Posted by Richard Martin, May 2, 2007 09:20 PM

"They sleep on the floor." I'll admit I did a double take when Sgt. Deana Stark, of the Los Angeles Police Department, made that statement as we drove through the Jordan Downs housing project in Watts today. It took me a moment to realize what she meant: that many of the families that live in the 700-unit development in South-Central L.A. are afraid to sleep in their beds for fear of being hit by stray gunshots during the night.

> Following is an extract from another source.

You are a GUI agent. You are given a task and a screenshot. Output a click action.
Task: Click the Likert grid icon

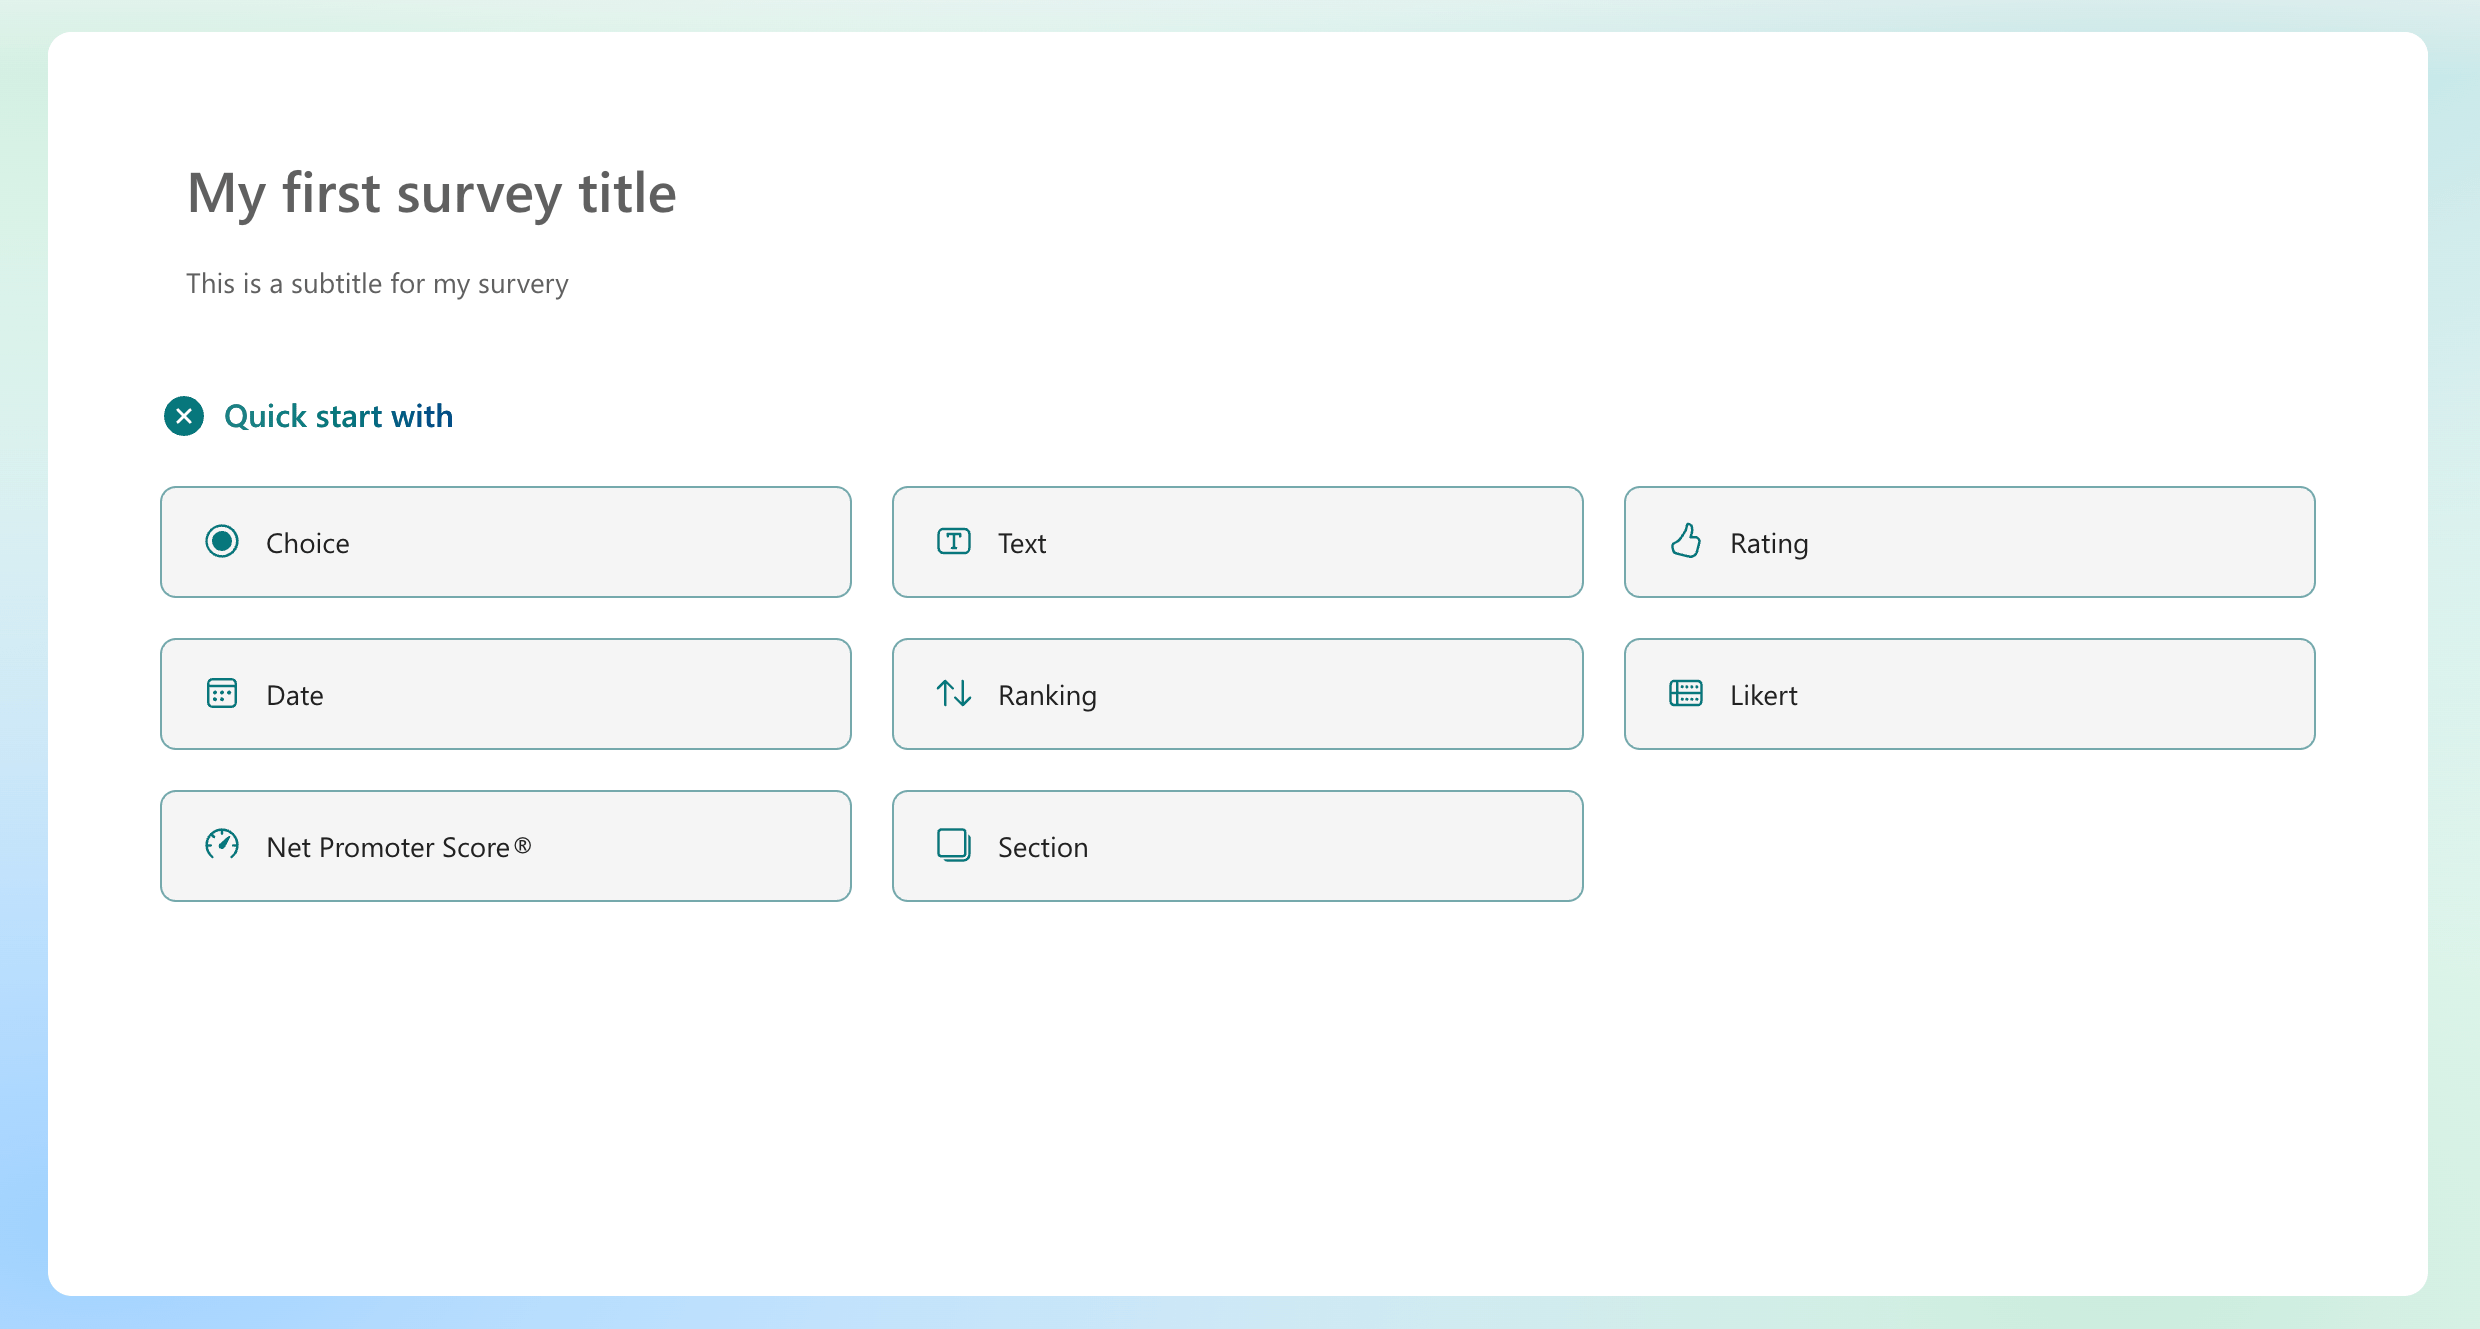tap(1686, 693)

Sgt. Stark had agreed to drive me around Jordan Downs (which is the home turf of the Grape Street Crips gang and the setting for the film Menace II Society) to show me the new wireless video-surveillance network set up using gear donated by Motorola. The police, who have repeatedly been ambushed while responding to phony distress calls in Jordan Downs, have long sought ways to reduce the rampant gang activity, drug dealing, and general lawlessness that provides the public housing project. One way is with court-ordered injunctions that make it illegal for known gang members to loiter, congregate, drink in public, and carry weapons in the neighborhood. Another is with the 24/7 wireless network that comprises seven cameras strategically mounted around the project and linked to a multiscreen command center inside the LAPD's Southeast Substation.

Civil libertarians like me have long been troubled by the concept of permanent video surveillance, whether it's to catch speeders or cut down on outdoor drug dealing. Although the Supreme Court has generally upheld the right of law enforcement agencies to use video surveillance of public places to deter potential criminal activity, critics contend that it violates the Fourth Amendment prohibition of unreasonable searches and seizures. The LAPD has at least partially cleaned up notoriously drug-and-crime-ridden MacArthur Park, in the Westlake neighborhood, using a system of cameras linked to fiber optic cable; the wireless version, using Motorola Motomesh networking equipment, is far easier and cheaper to install.

Seeing the mothers with strollers walking through Jordan Downs -- and imagining them sleeping on the floor to avoid random gunfire -- it's hard to overly concern yourself with the civil liberties of the Crips. Wireless technology will make video surveillance networks far more common in the future. The erosion of privacy probably doesn't disturb the parents who have to live in Jordan Downs too much.